__Problem statement__
In the passage on students' virtual learning during the pandemic, which two obstacles did students cite most often?

Trapped, distant, uncertain, and unfocused.
These are just a few of the words that students used to describe their experience with virtual learning during the pandemic: As Angel, a 15 year old shared, it’s a lot. This video of students sharing their perspectives really moved me, and it is an important reminder of the simple yet critical ways that we can connect with students.
These students’ experiences mirror the survey data that the Youth Truth survey captured where data illuminated the following:
- Only half of students said their teachers give them assignments that really help them learn and 39 percent said they learn a lot every day.
- The most frequently cited obstacles to virtual learning were distractions at home (64 percent) and feeling depressed, stressed, or anxious (50 percent). On average, Black and Latinx students faced more obstacles than White and Asian students.
- On average, about half of students rated their relationships with teachers and adults in school positively – but only one in three rated their sense of belonging positively.
- Male students rated their health and well-being more positively than did female students and students who identify in another way.
- One in five high school seniors’ postsecondary plans have changed.

__Information shown__
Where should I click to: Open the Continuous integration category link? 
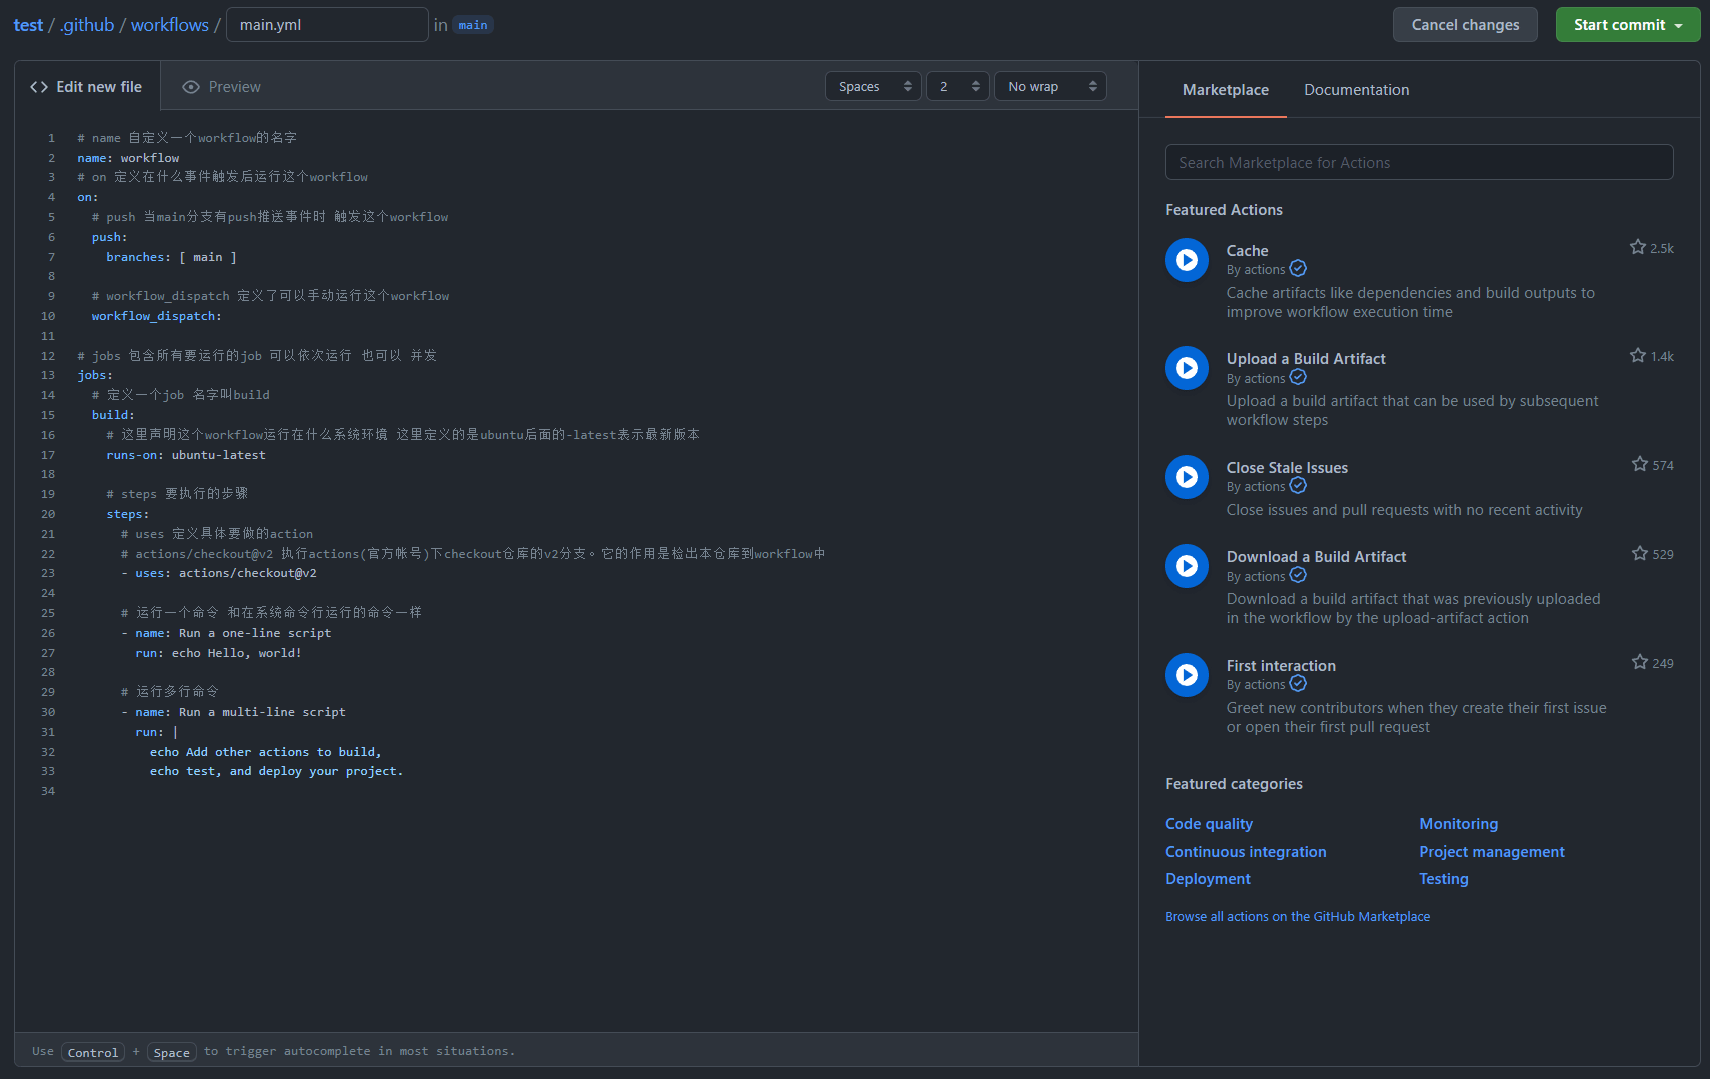[x=1245, y=852]
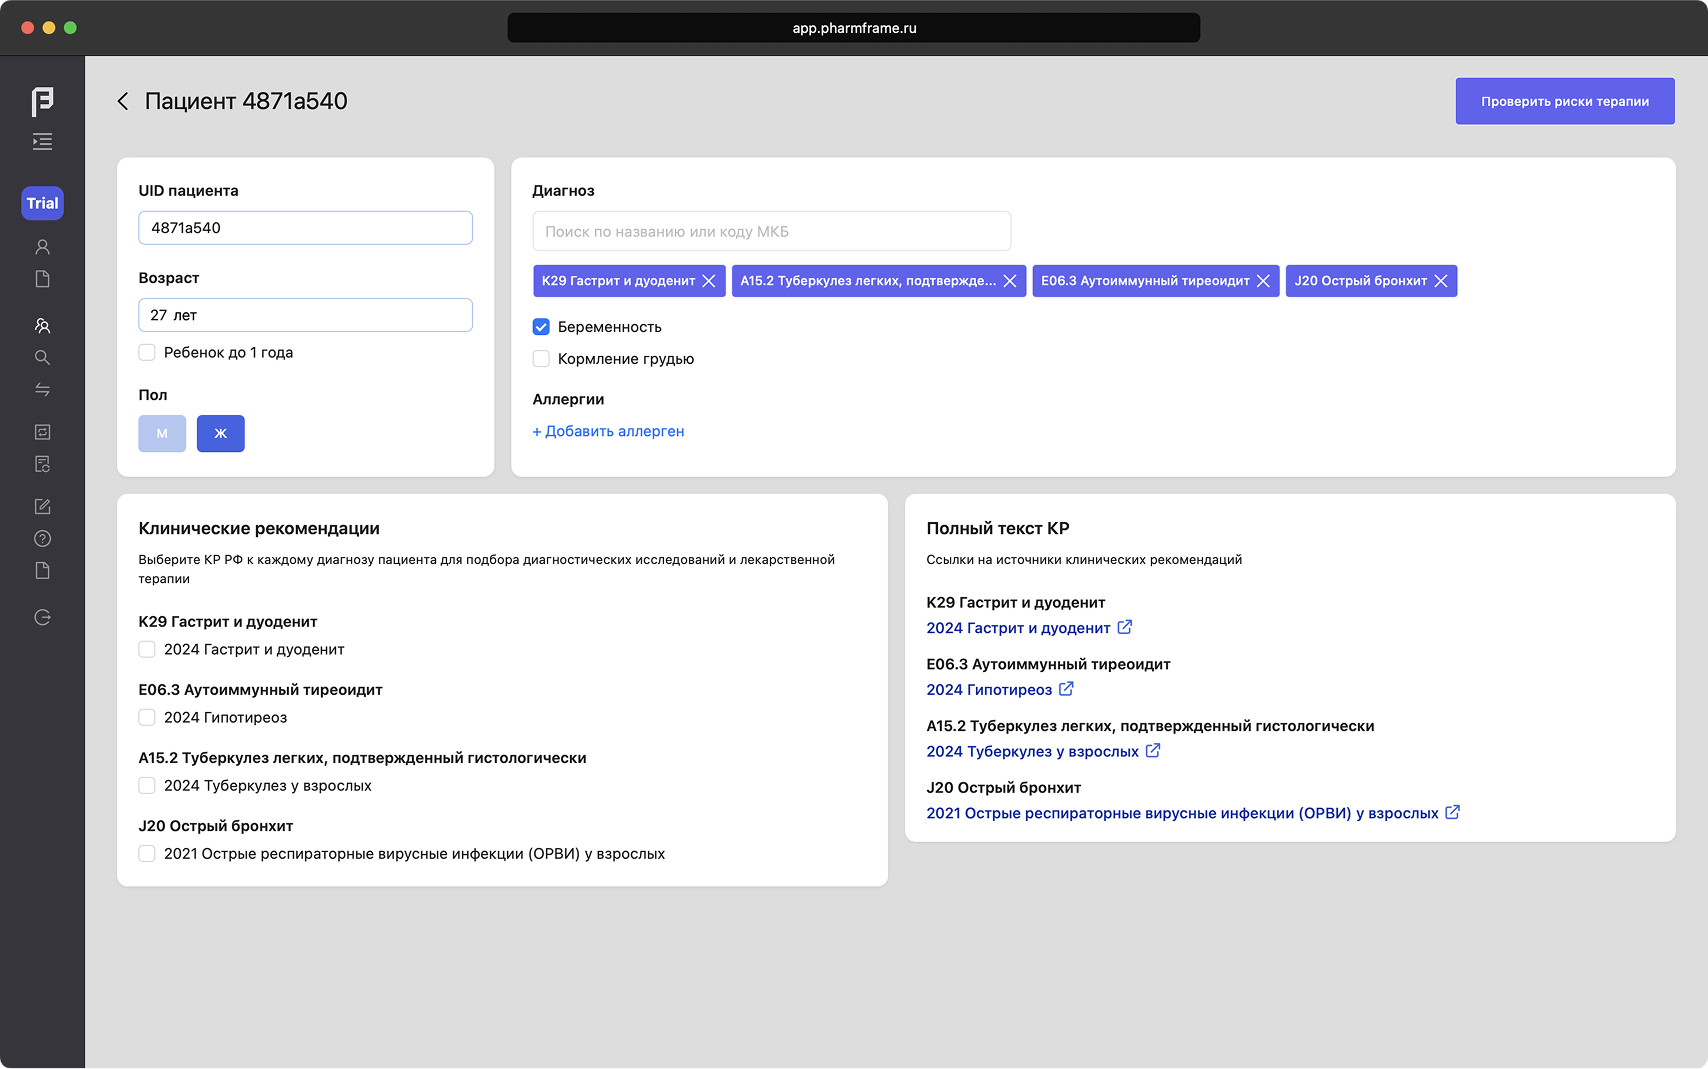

__Exercise result__
Distractions at home (64 percent) and feeling depressed, stressed, or anxious (50 percent).